The Vampire 600 is the latest accelerator board, featuring the equivalent of a 68080 CPU, 64 meg of RAM, a microSD card slot, IDE connector, and HDMI video output. V600 and A600 courtesy of Matt Brewster.
Also from Apollo Accelerator comes the Vampire 500 for the Amiga 500/1000/2000. Like the Vampire 600, this accelerator has the same feature. V500 courtesy Robert Bernardo
The MiST FPGA box is capable of running many different cores, including the VIC-20, C64, and Amiga. Configured correctly, the Raspberry PI single-board computer can run C64 and Amiga emulators. MiST and Raspberry PI courtesy of Matt Brewster
Ray Carlsen's various power supplies will be on display - the C64/128/VIC-20CR/Plus4 universal power supply, the Amiga 500/600/1200 power supply, and his new VIC-20 (early model) power supply. Also three different Computer Savers will be on exhibit.
In honor of the Amiga 500/2000's 30th anniversary, an Amiga 2000 will be on display, this one with Blizzard 2060 50 MHz board, 128 megs of Fast RAM, 2 megs of Chip RAM due to MegaChip, SCSI controller board with 8 megs of RAM, NewTek Video Toaster, Digital Processing Systems Personal TBC, A2065 Ethernet card, Digital Processing Systems Personal Animation Recorder (PAR) , OS 3.1, SCSI CD-ROM drive, 4 gig SCSI main hard drive, 500 meg SCSI hard drive for the PAR.

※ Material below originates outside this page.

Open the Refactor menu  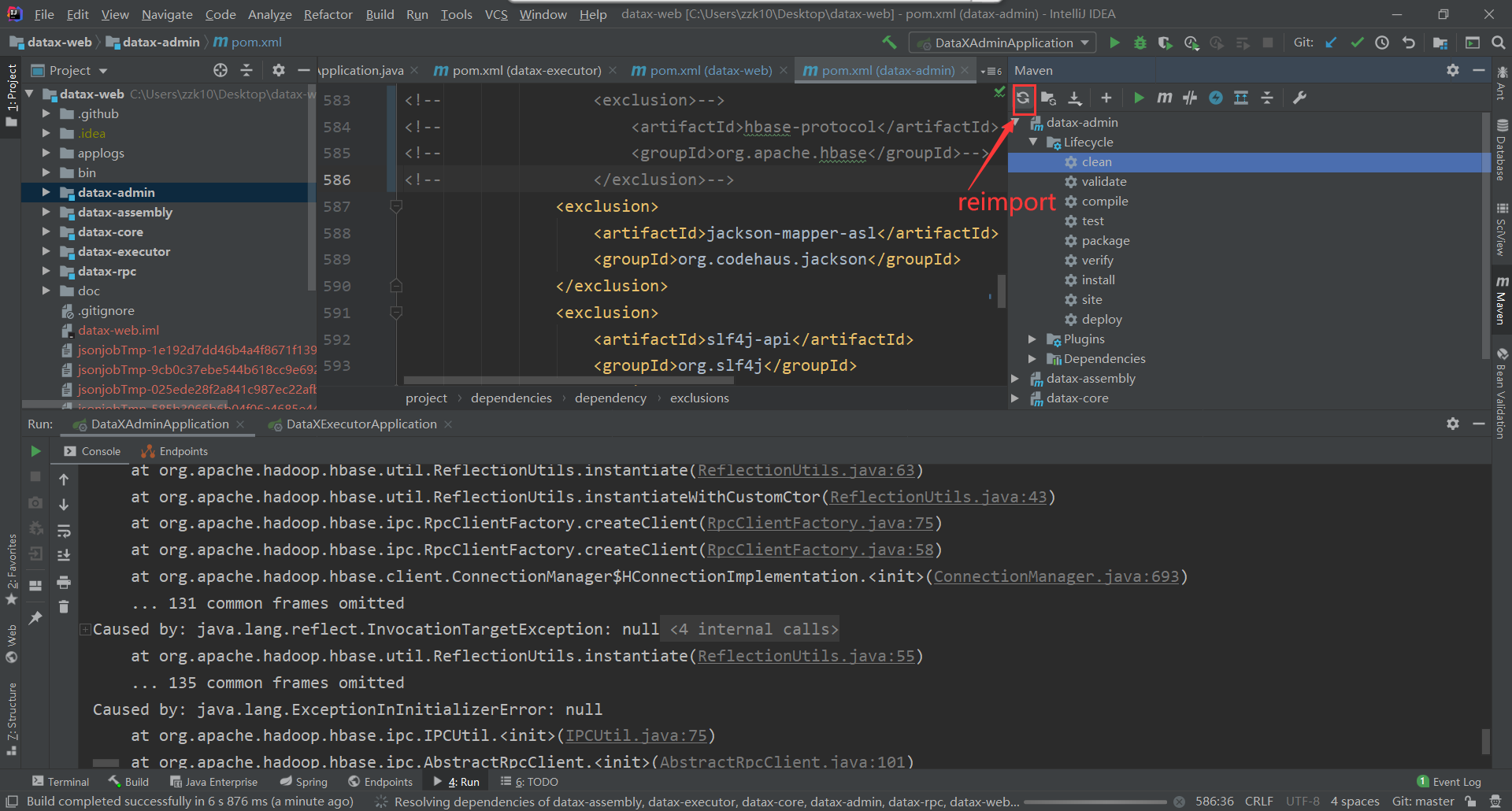point(328,14)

With this classic board for Zorro-slotted Amigas, you could emulate a classic Mac computer.
This machine is switchable between NTSC and PAL Kernal ROMs. It also has cooler-running, more efficient EPROMs replacing the BASIC and 3+1 ROMs. Next to the modded Plus/4 is an unmodded Plus/4 with the uninstalled components to turn it into a modded machine. Modded Plus/4 courtesy of Richard Goedeken of the Southern California Commodore & Amiga Network
Commodore Business Machines did delve into the MS-DOS world, as evidenced by this desktop computer. This one has a hard drive, 5 1/4“ floppy drive, 3 1/2” floppy drive, the Commodore MS-DOS manual, and the Commodore GW-BASIC manual. The PC-20 is courtesy of Bill of the Sacramento Amiga Computer Club.
The FPGA Arcade Replay is a single-board computer which can be loaded with various cores to become various computers, like the VIC-20, the Commodore 64, and the Amiga. FPGA Arcade Replay courtesy of MB
This cartridge does away with EPROMs and uses old-school wire-wrapping. Courtesy of Noel Hyman
For CommVEx attendees to see and use, we'll have the SuperCPU 128 v2 20 MHz. accelerator with 16 Megs of RAM for the C64 and C128, and the Turbomaster CPU 4 MHz. accelerator for the C64.
Our resident UNIX expert, A.J., returns with two tables filled with UNIX goodness – the MightyFrame, another UNIX computer (to be decided), and a C64 running LUnix.
This is a proof copy of the upcoming book written by Lenard Roach, newsletter editor of the Fresno Commodore User Group.
From Retronic Designs of Canada, these adapters were meant for the USB ports of your AmigaOne, PC, or Mac computer.